Source: tradingeconomics.com
Back to the dollar, both the euro (-0.4%) and the pound (-0.3%) have slipped to their lowest levels vs. the dollar since late November 2025. I believe that is a combination of both fear and the energy situation as it is aggravated by the war. There are two currencies holding up this morning, NOK (+0.15%) and CAD (+0.15%) with the similarity that both are major oil exporters. Oil continues to be the story driving everything.

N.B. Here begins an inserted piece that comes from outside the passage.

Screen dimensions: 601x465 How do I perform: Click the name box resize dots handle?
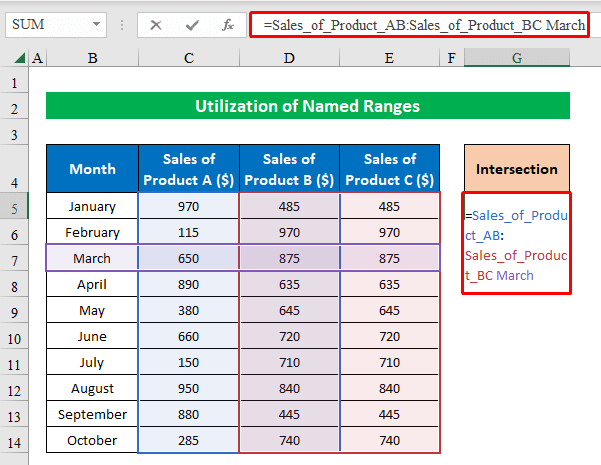point(123,23)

Quite frankly, as long as the war continues, I find it hard to devise a scenario where the dollar declines in any meaningful way.
On the data front, this morning brings the payroll report with the following expectations:
| Nonfarm Payrolls | 59K |
| Private Payrolls | 65K |
| Manufacturing Payrolls | 3K |
| Unemployment Rate | 4.3% |
| Average Hourly Earnings | 0.3% (3.7% Y/Y) |
| Average Weekly Hours | 34.3 |
| Participation Rate | 62.5% |
| Retail Sales | -0.3% |
| -ex Autos | 0.0% |
Source: tradingeconomics.com
Yesterday’s Initial Claims data was in line and the productivity data was better than expected. Wednesday’s ADP Employment Data was better than expected. While there continues to be a lot of discussion about the economy setting to crack, at this point the data does not show that to be the case. Remember, the tax impacts of the OBBB are starting to be felt, and that is a huge stimulus. Remember, too, last month’s NFP was much stronger than expected. A strong number will certainly support the dollar, although it will probably support oil prices as if the economy remains strong, it will encourage President Trump that he can continue in Iran for a longer time.